Accounting and Bookkeeping

How Nonprofits Can Better Manage Overhead Expenses

Note: Articles published before January 1, 2017 may be out of date. We are in the process of updating this content.

Author: 

Managing a nonprofit organization’s overhead (management and general) expenses is just as important as managing program and fundraising expenses. Most nonprofits would not dispute this statement. However, most organizations tend to put an inordinate focus on managing program and fundraising expenses and ignore or not give equal attention to managing overhead expenses.

There are only three expense categories required to be summarized on nonprofit financial statements (statement of activities and functional statement of expenses) under United States generally accepted accounting principles (GAAP): program, fundraising, and management and general. These categories also appear on the statement of functional expenses on page 10, Part IX, of the Form 990.
If managing overhead expenses was no big deal, this category would not be included in the “big 3” expense categories on the two most important financial reporting mechanisms, GAAP financial statements and the Form 990.

To correct this imbalance, we need to draw attention to, and take a more active role in, managing overhead expenses. Using these three approaches will help your organization gain momentum for more active management of overhead.

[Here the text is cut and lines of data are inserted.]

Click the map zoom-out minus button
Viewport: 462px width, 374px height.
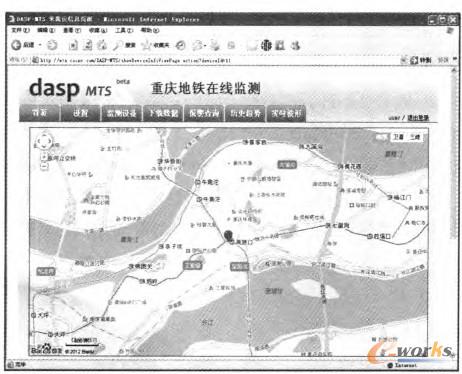[44, 166]
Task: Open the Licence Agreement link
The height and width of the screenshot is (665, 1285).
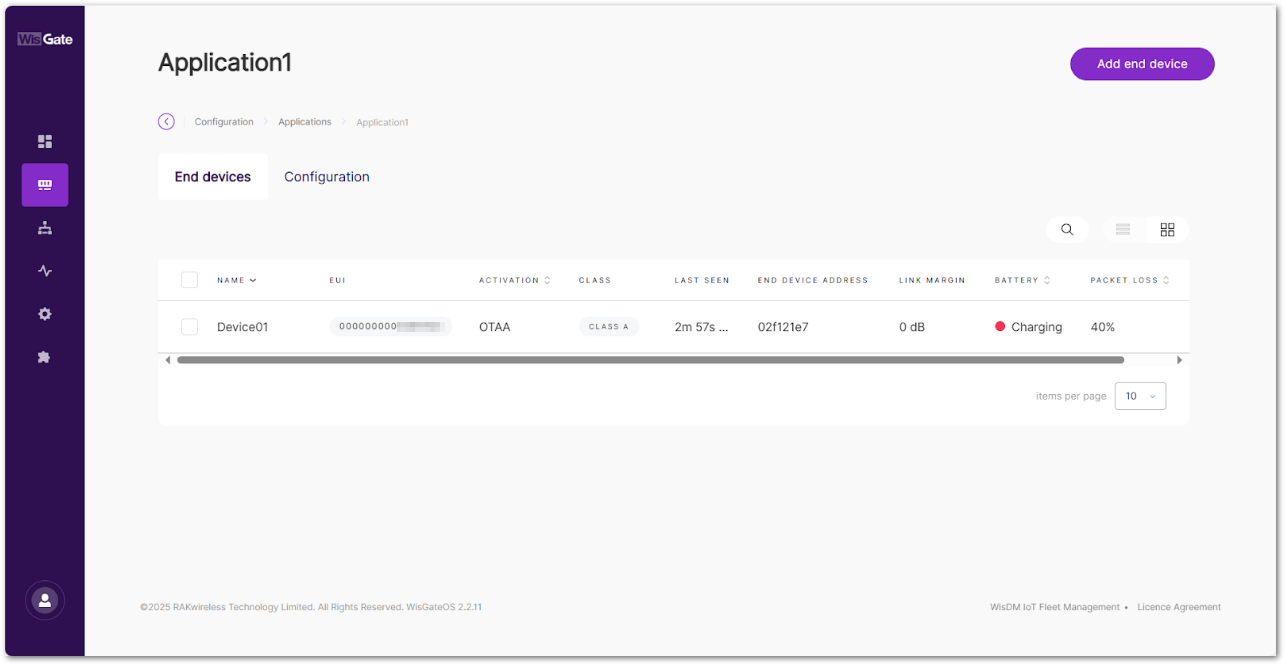Action: pyautogui.click(x=1179, y=607)
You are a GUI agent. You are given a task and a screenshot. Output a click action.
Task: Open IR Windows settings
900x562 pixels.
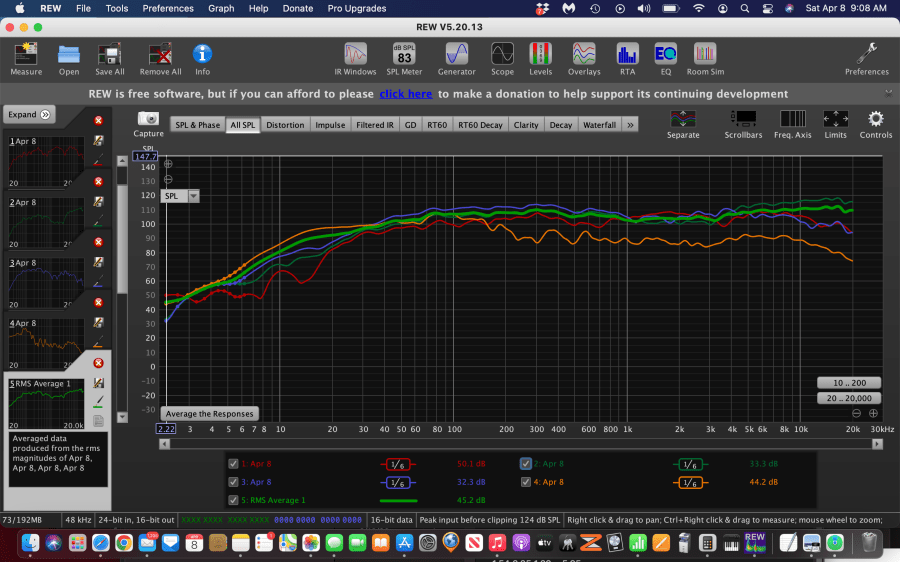(355, 59)
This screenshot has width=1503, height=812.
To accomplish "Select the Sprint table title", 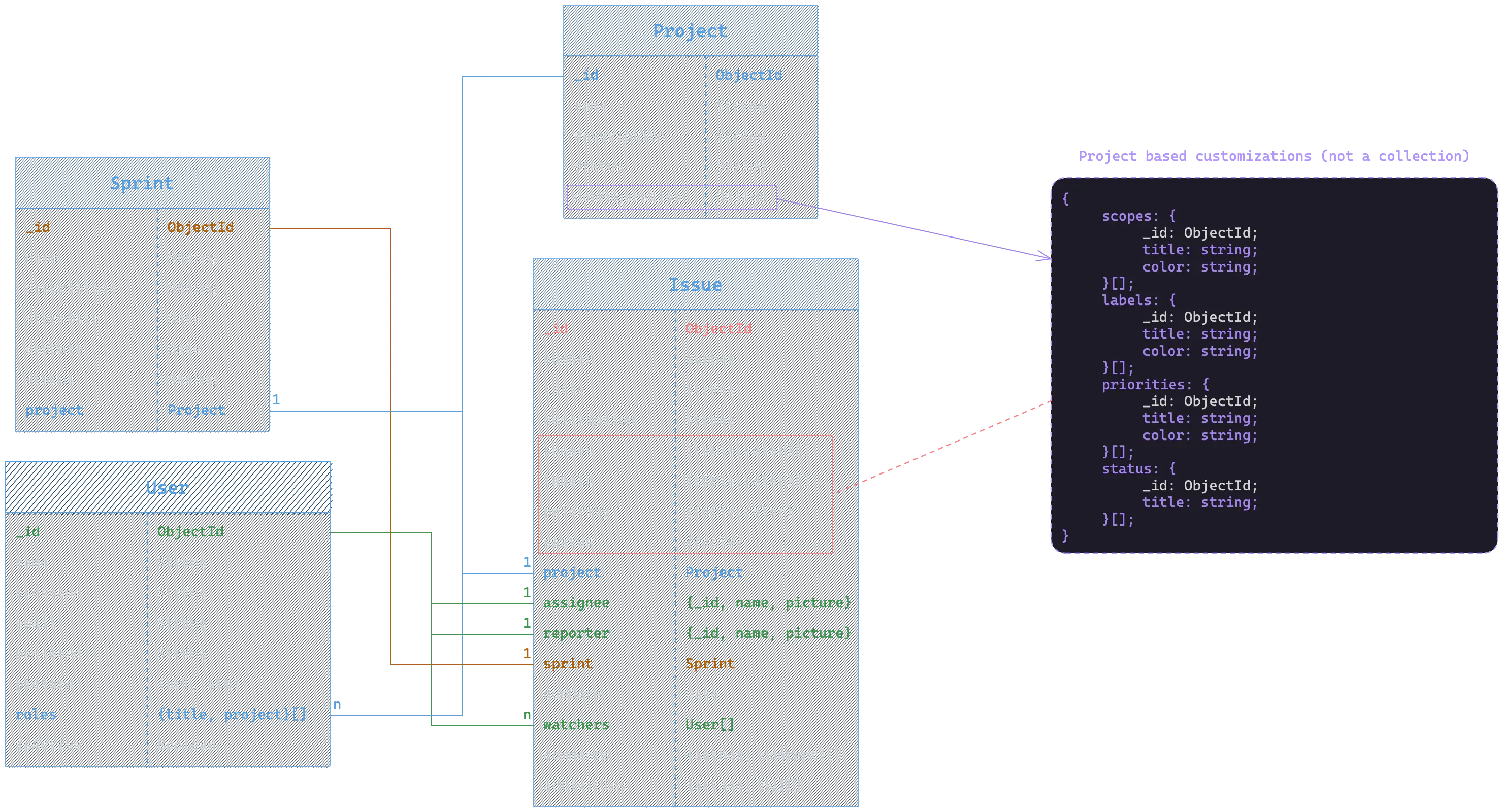I will point(142,183).
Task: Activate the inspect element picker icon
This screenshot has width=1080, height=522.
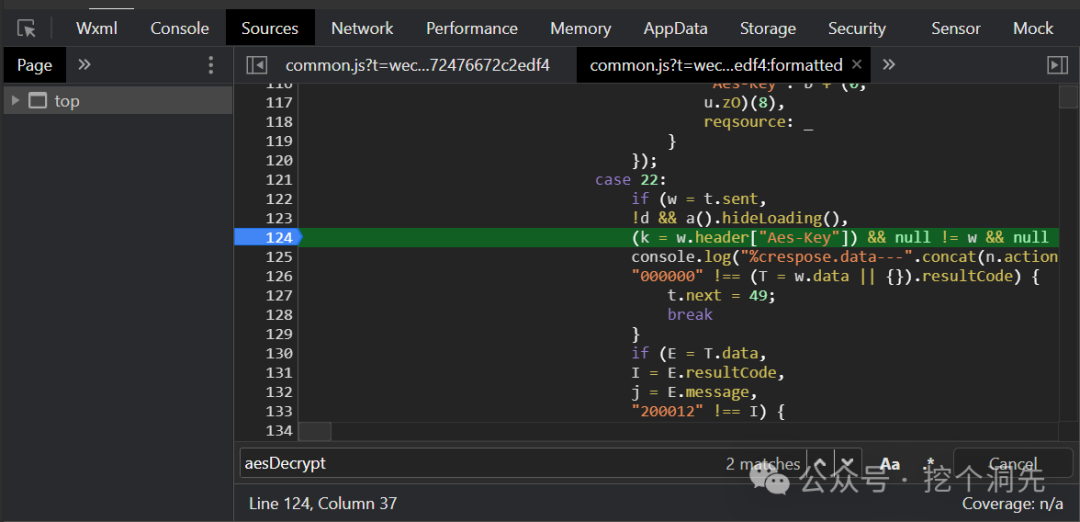Action: coord(27,28)
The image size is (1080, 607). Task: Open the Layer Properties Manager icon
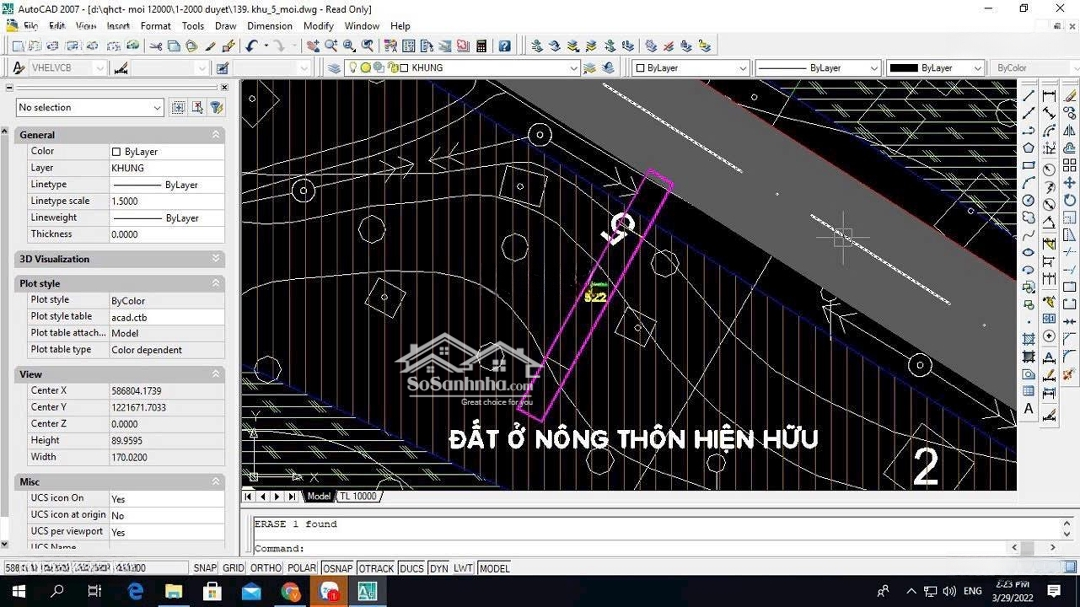click(x=334, y=68)
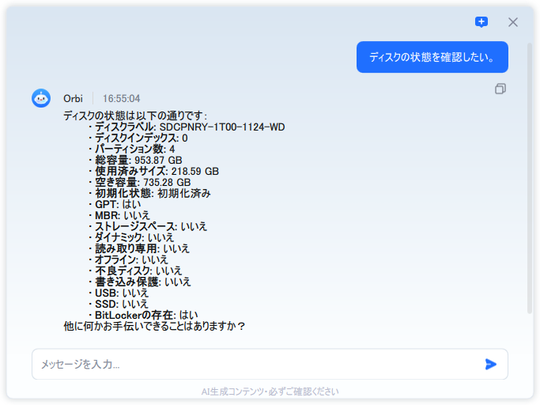This screenshot has width=540, height=405.
Task: Click the disk label SDCPNRY-1T00-1124-WD
Action: tap(222, 127)
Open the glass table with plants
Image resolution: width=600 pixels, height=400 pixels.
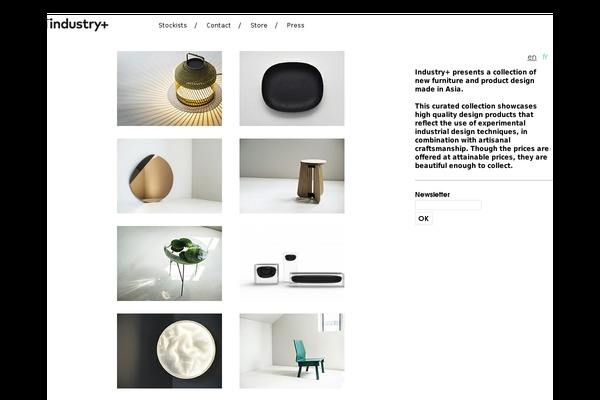click(x=170, y=263)
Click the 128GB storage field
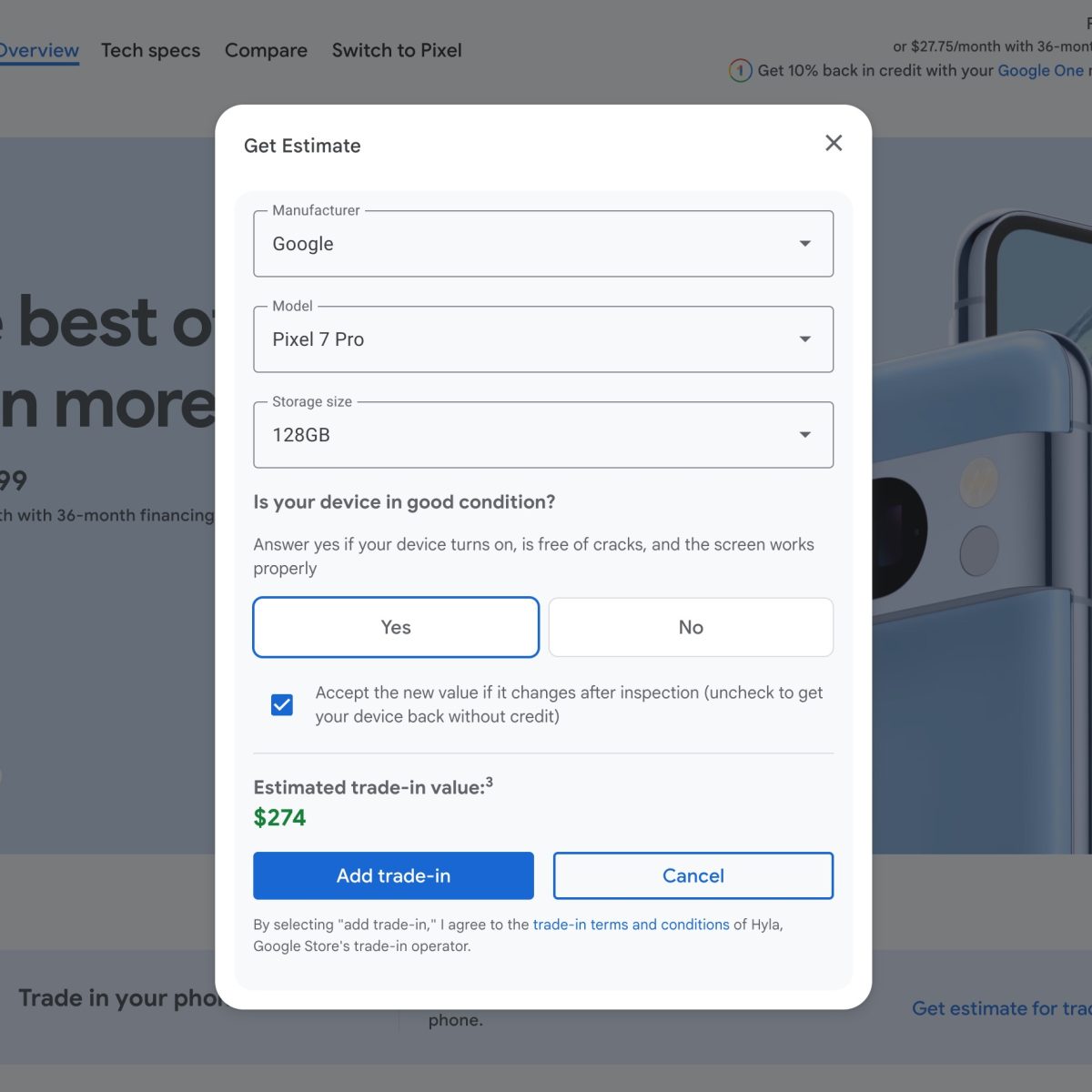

First, schedule regular financial acumen training for management and staff covering the basic concepts related to overhead expenses to improve their understanding and heighten awareness. Start with a general explanation of direct vs. indirect (shared) costs and explain how some, but not all, shared costs are applied (recorded) as overhead expenses. A shared cost that benefits the organization as a whole (occupancy, insurance, internet services, etc.) are applied to overhead. A shared cost that benefits two or more specific programs (for example, event cancellation insurance covering two events, the spring gala and the fall annual meeting), can be split-allocated to both programs as direct costs.

Next, segment overhead expenses into three component parts; occupancy, labor, and other overhead expenses. This approach will enhance understanding of overhead and isolate shorter-term controllable costs (labor and other) from longer-term static costs (occupancy). Here the focus is on the short-term controllable aspects of overhead expense that can be managed and promptly changed when necessary.

Conclude by establishing specific performance goals for overhead expenses. This will spark nonprofits to better manage overhead expenses by both raising awareness and providing a call to action when performance shifts or erodes. Performance goals work best for situations that can be actively managed and adjusted to changing conditions, such as a delay in the start of a new program, cancellation of an event, or an unexpected increase in information technology (IT) costs, all of which could force additional costs into overhead expenses.

Planning Tip – To improve administration and performance of your nonprofit organization’s overhead expenses, assign management and performance reporting responsibilities to a specific department, management team, or individual. Make sure to include overhead performance in financial reporting, both internally to the senior management team and externally to the Board and general public. Regular oversight reporting that includes descriptions of changing trends will bring overhead expenses into a proper light and stimulate active management discussions. 

These approaches will be helpful in many ways. One of the main benefits comes from making staff more aware and better able to recognize how changing conditions and slipping compliance (bad habits) directly impact performance related to overhead expenses. For example, staff members are often reluctant to put in the additional effort and documentation to assign shared costs to direct program expenses. This is especially true for indirect labor allocations. Rising indirect labor in overhead expenses is usually an indication that detailed contemporaneous timekeeping habits are eroding. Highlighting the importance of managing overhead expenses will help to address these bad habits.

These approaches will also encourage active management of overhead costs that are hard to control in the short term, such as occupancy. Recognizing changing occupancy needs and conditions will impact planning to meet future occupancy requirements. These efforts may not change current overhead expenses but will directly impact future overhead budgets.

Overhead expenses are often considered a “fait accompli” by nonprofit organizations and thus ignored. Overhead expenses are controllable if actively managed. Moreover, rising overhead expenses are a problem that can be managed and corrected. The bigger problem is being caught off guard and not having a plan of action.